Run using bacterial artificial chromosome arrays from within its Irvine, Calif.-based services laboratory, CombiPGS allows CombiMatrix to enter a "lucrative, cash-pay market," CEO Mark McDonough said in a statement.
The IVF market has attracted the interest of a number of companies in the life sciences and molecular diagnostics arenas. Illumina in 2012 paid $88 million to acquire Cambridge, UK-based BlueGnome, a supplier of microarray-based tests for both preimplantation genetic screening and preimplantation genetic diagnosis. Illumina earlier this year also debuted VeriSeq, a next-generation sequencing-based PGS assay for use on its NextSeq 500 and MiSeq systems.
Two other players in the nascent PGS space include Oxford Gene Technology and Reproductive Health Science. Oxford, UK-based OGT has introduced several arrays for PGS. RHS, an Adelaide, Australia-based biotechnology company, has similarly developed an array-based tool for PGS.

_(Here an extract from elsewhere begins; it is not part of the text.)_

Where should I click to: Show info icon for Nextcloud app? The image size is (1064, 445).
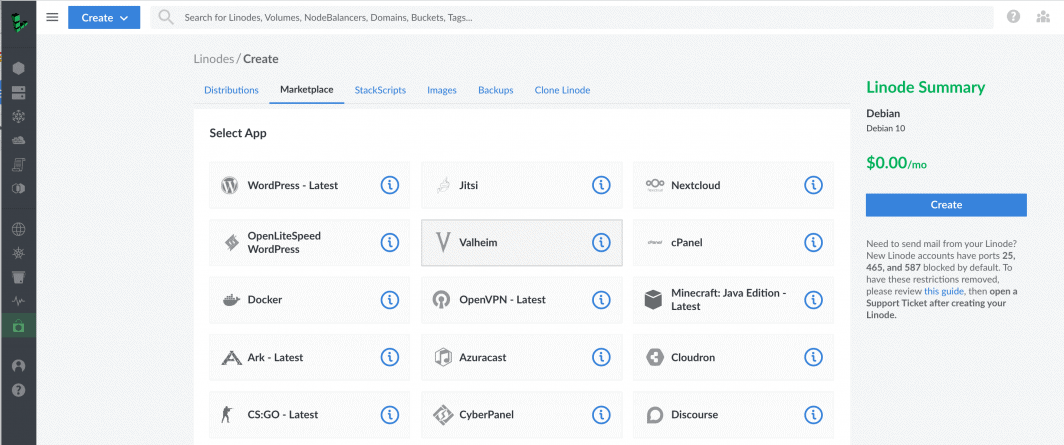point(813,185)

For CombiMatrix, the IVF market is a "natural extension" of its current offering, allowing the firm to provide a "continuum of care, from pre-implantation genetic screening, miscarriage analysis, [and] prenatal diagnosis [to] testing for pediatric developmental disorders," McDonough told GenomeWeb in an email.
"The market is burgeoning – it's a $30 million annual market and growing," McDonough said. "We are [also] able to capitalize on our microarray experience of running more than 28,000 tests since 2006," he noted.
Since CombiMatrix began offering pediatric chromosomal microarray analysis eight years ago, it has expanded its menu to include array-based tests for miscarriage analysis and prenatal diagnosis. Because of this, McDonough called the firm's new CombiPGS offering a "natural extension to our existing market" that allows the company to provide its clients with a "continuum of care."
CombiMatrix employs Illumina SNP arrays in its miscarriage analysis, prenatal, and pediatric testing services, and it has opted to stick with the same vendor by using BlueGnome BAC chips as part of CombiPGS. BlueGnome's 24sure PGS chips are designed for the screening of all 24 chromosomes to enable selection of embryos for transfer as part of an IVF cycle. Each array contains 3,000 BAC clones, and data analysis is carried out using BlueGnome's BlueFuse Multi software.
As such, CombiMatrix is "employing the BlueGnome arrays as a service provider, and will leverage its channel in IVF clinics to sell multiple products," said McDonough. He added that CombiMatrix can provide a 24-hour sample turnaround time, depending on the clinical situation, and that the company is offering CombiPGS through its existing commercial infrastructure nationwide.
CombiMatrix already has a client base of IVF clinics because of its test for miscarriage analysis, which is marketed as the CombiSNP Array for Pregnancy Loss. The assay has in recent years become CombiMatrix's "fasting-growing product," McDonough noted.
"The IVF clinic is now a primary call point for us for miscarriage analysis testing performed on fresh tissue and [formalin-fixed, paraffin-embedded] samples, PGS testing on embryos, and parental karyotyping," said McDonough.
Because the new CombiPGS service is such a "great fit" for CombiMatrix, the company expects the offering's introduction could have an impact on revenues in coming quarters. "We believe this will have a positive effect on pull-through testing for our recurrent pregnancy loss test as we also make an impact on the burgeoning PGS market," McDonough said, though he didn't elaborate.
CombiMatrix's CombiPGS service allows couples to screen embryos for chromosomal abnormalities prior to implantation of the embryo in order to maximize the chance of successful implantation and pregnancy progression and to decrease the likelihood of a miscarriage.
The company said in a statement that it will begin accepting embryo samples, for fresh and frozen transfer, beginning Dec. 1. When asked if CombiMatrix was mulling any additional offerings in the IVF space, McDonough said that the company will evaluate any further opportunities as they arise.